North Korea is facing a dilemma in trying to achieve contradicting goals, Chung argued. “It [byongjin line] has a problem since both goals are in conflict with each other. In order to spur an industrial growth, the North has to go out [and open] but it can’t do that with nuclear weapons. It [resolving the dilemma] is not only difficult to the North but also to us.”

“Our solution is to resolve the nuclear program issue with a peace regime originated from the Joint Statement of September 19 and to help its economic growth by Kaesong Industrial Zone. We can provide two keys to North Korea’s two conflicting means of survival,” Chung argued.

In the matter of unification model, Chung refuted both the Vietnamese model and the German one. “The Vietnamese way of unification is a unification by force. The military knows better than anyone that this is impossible for us, I guess. Throughout May and June of 1994, the Clinton administration planned a war including an air strike against Yongbyun. A simulation demonstrated that within three months after the outbreak, there would be enormous casualties including 50 thousand U.S. military, 500 thousand ROK military, a million ROK citizens and 80 per cent of the South Korean industrial facilities would be devastated. (…) This is an impossible option for us.”

“Absorbing the North as the Germans did is also impossible. There are three crucial differences between East Germany and North Korea. First, two Germanies didn’t fight a war against each other so there is no strong hatred between each other. (…) Second, East Germany had a civil society, the church for example. […] There was a communal culture through the churches but there is no such thing in North Korea. Third, the two Germanies had been communicating for a long time. After the 1970’s summit talks, over a million had been visiting each other. This is also a different condition from North Korea,” Chung said.

Some opposes engagement to the North for aiding dictatorship. Chung criticized such an opinion as a fossil from the cold-war era. “It leads to the North Korean collapse theory and a unification by absorbing. It was proven for a number of times that such a view is unrealistic. […] The strategic patience, which the Obama administration has been applying, only resulted in accelerating the North Korea’s nuclear program,” he argued.

Chung proposed expanding the Kaesong model as the Korean model of unification. “We already have the answer: The Kaesong Industrial Zone,” he said. South Korea, which suffers from decreasing potential growth power, can reboot its economic growth and North Korea can achieve half the living standard of South Korea within 20 years, he argued. “If so, we might don’t need unification costs particularly,” he added.

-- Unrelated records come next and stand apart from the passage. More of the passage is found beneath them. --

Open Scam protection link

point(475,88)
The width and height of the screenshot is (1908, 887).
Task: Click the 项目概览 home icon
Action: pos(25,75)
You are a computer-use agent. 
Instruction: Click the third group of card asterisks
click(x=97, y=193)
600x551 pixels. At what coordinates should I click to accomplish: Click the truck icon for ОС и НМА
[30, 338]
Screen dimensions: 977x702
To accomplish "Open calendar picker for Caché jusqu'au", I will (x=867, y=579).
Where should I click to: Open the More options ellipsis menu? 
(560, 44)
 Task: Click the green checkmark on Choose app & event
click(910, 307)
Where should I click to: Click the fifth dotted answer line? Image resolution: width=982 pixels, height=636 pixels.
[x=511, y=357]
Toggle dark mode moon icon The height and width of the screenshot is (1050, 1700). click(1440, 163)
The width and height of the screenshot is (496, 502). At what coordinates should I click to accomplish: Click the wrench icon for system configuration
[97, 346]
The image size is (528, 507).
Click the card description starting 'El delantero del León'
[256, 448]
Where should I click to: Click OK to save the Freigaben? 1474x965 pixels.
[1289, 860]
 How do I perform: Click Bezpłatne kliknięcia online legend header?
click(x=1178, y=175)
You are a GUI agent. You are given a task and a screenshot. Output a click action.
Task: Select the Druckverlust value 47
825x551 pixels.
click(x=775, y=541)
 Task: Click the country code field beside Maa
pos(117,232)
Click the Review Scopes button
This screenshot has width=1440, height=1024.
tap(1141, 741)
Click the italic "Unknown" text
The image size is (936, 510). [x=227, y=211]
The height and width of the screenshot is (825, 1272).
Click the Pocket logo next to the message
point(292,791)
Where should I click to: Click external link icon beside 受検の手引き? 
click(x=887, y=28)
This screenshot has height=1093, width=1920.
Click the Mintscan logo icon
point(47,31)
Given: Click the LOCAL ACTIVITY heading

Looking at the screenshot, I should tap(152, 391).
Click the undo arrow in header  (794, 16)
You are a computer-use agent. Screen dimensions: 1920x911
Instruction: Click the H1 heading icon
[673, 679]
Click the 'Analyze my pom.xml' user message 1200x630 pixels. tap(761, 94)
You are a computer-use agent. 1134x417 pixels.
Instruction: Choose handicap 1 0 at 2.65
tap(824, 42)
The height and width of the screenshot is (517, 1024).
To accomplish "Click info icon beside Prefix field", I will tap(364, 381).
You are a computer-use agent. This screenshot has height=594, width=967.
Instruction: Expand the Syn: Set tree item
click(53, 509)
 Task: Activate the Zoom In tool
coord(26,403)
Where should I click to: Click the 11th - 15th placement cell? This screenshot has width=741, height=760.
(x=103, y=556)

Chung stressed the ingenuity of the Kaesong model and its possibility to unification. He recollected when he met Egon Bahr, the creator of Ostpolitik, which significantly contributed to the German reunification. “When I showed him pictures of the Kaesong Industrial Zone and explained what it is, he slapped his knee and said that it’s a wonderful imagination. Even in the making of Ostpolitik, no one had never though of building a West German industrial zone in the East German territory and it’s astonishing that it came true, he said. The KIZ is more than a mere industrial zone. It’s the Korean model of unification. Along with the KIZ, we will see an economic unification on the way and it will ultimately lead us to unification.”